Given information —
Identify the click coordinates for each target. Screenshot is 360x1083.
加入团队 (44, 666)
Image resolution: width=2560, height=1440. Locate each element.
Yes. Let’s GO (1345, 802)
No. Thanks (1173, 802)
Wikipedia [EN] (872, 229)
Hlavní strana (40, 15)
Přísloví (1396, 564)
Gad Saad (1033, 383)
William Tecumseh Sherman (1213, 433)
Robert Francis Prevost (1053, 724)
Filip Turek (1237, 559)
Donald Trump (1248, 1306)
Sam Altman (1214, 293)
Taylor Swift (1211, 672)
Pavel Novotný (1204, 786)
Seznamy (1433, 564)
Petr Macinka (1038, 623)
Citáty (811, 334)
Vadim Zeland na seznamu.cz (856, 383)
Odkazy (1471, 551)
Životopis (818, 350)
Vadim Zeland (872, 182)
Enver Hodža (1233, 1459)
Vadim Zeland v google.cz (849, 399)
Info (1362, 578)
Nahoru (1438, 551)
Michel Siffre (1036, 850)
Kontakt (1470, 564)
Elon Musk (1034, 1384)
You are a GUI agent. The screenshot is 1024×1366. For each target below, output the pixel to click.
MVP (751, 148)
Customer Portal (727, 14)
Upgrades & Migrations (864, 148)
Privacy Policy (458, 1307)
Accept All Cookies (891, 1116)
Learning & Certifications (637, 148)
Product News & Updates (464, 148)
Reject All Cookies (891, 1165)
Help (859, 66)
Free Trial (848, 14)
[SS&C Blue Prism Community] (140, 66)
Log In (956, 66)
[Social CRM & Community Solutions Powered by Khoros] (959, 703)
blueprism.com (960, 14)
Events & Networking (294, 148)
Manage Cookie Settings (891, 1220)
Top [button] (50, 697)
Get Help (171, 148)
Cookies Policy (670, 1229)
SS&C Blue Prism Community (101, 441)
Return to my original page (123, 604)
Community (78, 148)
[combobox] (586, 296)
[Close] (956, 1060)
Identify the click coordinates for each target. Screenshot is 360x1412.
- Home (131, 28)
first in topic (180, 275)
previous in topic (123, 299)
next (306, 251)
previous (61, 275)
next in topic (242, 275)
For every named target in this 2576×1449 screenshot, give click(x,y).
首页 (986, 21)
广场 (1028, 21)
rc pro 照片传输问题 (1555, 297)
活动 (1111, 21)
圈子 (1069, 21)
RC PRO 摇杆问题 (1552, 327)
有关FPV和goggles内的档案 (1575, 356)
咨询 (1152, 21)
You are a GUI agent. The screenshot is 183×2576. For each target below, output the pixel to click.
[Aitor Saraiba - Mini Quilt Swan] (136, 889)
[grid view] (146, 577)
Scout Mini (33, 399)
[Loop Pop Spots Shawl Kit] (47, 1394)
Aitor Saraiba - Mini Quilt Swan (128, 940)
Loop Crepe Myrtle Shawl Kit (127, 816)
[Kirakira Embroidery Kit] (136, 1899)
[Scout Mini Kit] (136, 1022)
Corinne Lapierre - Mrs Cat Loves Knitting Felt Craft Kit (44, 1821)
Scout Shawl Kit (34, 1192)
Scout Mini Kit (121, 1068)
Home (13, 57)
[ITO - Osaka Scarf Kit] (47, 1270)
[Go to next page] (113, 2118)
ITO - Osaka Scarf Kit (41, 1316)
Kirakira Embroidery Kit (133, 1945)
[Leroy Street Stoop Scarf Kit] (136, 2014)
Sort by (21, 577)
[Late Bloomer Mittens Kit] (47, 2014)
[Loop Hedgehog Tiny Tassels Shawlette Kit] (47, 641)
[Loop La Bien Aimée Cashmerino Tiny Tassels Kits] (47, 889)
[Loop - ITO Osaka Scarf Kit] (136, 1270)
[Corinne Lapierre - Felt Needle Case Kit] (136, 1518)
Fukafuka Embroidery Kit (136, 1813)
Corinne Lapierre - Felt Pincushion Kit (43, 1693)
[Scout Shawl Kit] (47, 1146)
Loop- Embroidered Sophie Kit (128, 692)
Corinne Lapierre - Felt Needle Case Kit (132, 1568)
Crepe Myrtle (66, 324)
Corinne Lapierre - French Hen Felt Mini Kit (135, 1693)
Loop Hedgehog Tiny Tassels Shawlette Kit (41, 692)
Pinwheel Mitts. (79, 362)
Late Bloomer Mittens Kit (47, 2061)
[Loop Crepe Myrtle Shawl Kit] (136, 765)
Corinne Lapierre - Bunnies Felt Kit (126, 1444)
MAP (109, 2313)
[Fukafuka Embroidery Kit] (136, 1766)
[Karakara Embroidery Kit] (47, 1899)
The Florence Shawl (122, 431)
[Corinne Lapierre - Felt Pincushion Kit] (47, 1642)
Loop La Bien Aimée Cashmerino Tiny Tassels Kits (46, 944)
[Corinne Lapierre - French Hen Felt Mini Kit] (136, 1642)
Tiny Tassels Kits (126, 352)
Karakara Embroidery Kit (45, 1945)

Problem requirements —
The required answer is the exact run of lines above starting at the line with "Free Trial (848, 14)" and ending at the line with "previous in topic (123, 299)", with both ends present.

Output for this exercise —
Free Trial (848, 14)
[SS&C Blue Prism Community] (140, 66)
Log In (956, 66)
[Social CRM & Community Solutions Powered by Khoros] (959, 703)
blueprism.com (960, 14)
Events & Networking (294, 148)
Manage Cookie Settings (891, 1220)
Top [button] (50, 697)
Get Help (171, 148)
Cookies Policy (670, 1229)
SS&C Blue Prism Community (101, 441)
Return to my original page (123, 604)
Community (78, 148)
[combobox] (586, 296)
[Close] (956, 1060)
Identify the click coordinates for each target. Screenshot is 360x1412.
- Home (131, 28)
first in topic (180, 275)
previous in topic (123, 299)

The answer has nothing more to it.